Enviada em 09/08/2020

A Constituição Federal brasileira, promulgada em 1988, garante, em seu artigo sexto, uma série de direitos sociais. Dentre eles, está o direito à vida juntamente com todos os elementos que o permeiam. No entanto, apesar de tal garantia, o que se percebe, na sociedade brasileira atual, é a não aplicação desse direito na prática, visto que o país enfrenta obstáculos para a doação de sangue, fazendo com que esse seja um problema expressivo que se sustenta pela ausência de políticas públicas e pela falta de consciência social.

Em primeiro plano, nota-se que a ausência de políticas públicas é causa expressa da questão. Sobre isso, Abraham Lincoln, célebre personalidade política americana, disse, em um de seus discursos, que a política é serva do povo e não o contrário. Em relação a tal afirmação, nota-se uma inconformidade sobre as dificuldades para ser um doador sanguíneo e a atuação do Estado brasileiro, no sentido de que, ao contrário do que Lincoln explanou, a política atual não serve o povo com ações, planos e metas públicas que atuem incentivando a população a doar sangue voluntariamente, fazendo com que a resolução do problema seja quase utópica.

Em segundo plano, a falta de consciência social tem papel coadjuvante em relação ao impasse. Nessa lógica, Karl Marx teceu diversas críticas em suas obras sobre a atuação governamental em relação à educação cidadã nas sociedades. Em se tratando das dificuldades para aumentar a quantidade de bolsas sanguíneas nos hemocentros, é possível perceber que as críticas de Marx se fundamentam, pois o Estado não promove a conscientização social, acerca da responsabilidade social de doar sangue frenquentemente e das consequências dos bancos de sangue estarem vazios, em nenhuma de suas instâncias, como escola ou os meios de comunização, ferindo, assim, a cidadania e as garantias constitucionais.

Por fim, medidas são necessárias para a resolução do cenário.
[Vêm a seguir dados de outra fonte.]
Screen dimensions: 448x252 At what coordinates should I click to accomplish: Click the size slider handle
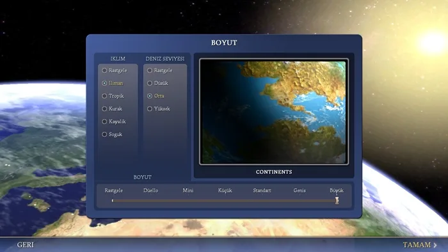337,200
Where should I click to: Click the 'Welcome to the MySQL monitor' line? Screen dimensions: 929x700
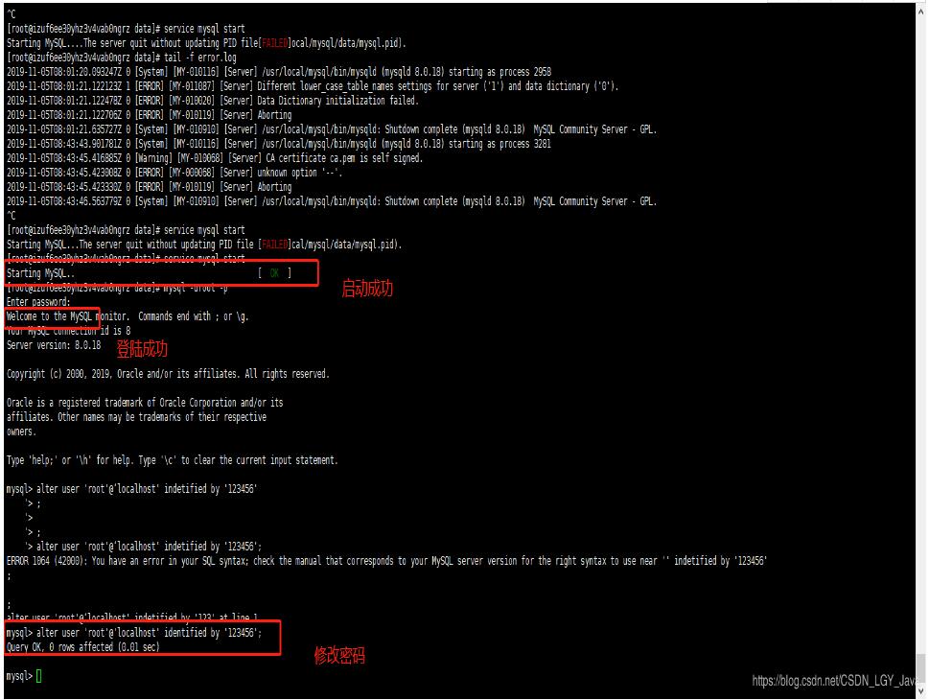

Sendo assim, o Ministério da Educação, por meio das escolas e universidades, deve criar um projeto sócio-educativo, com oficinas, palestras e debates, para promover a conscientização social sobre os desafios do ato de transfusão sanguínea no Brasil. Tais eventos devem ter alcance nacional, inclusive pela internet, com transmissões ao vivo, por exemplo, para que se apresentem as principais questões do tema. Espera-se, dessa forma, que a população possa ser inteirada sobre a importância de doar sangue e que o problema seja minimizado. Somente assim, a Constituição Federal brasileira consumará todo sentido.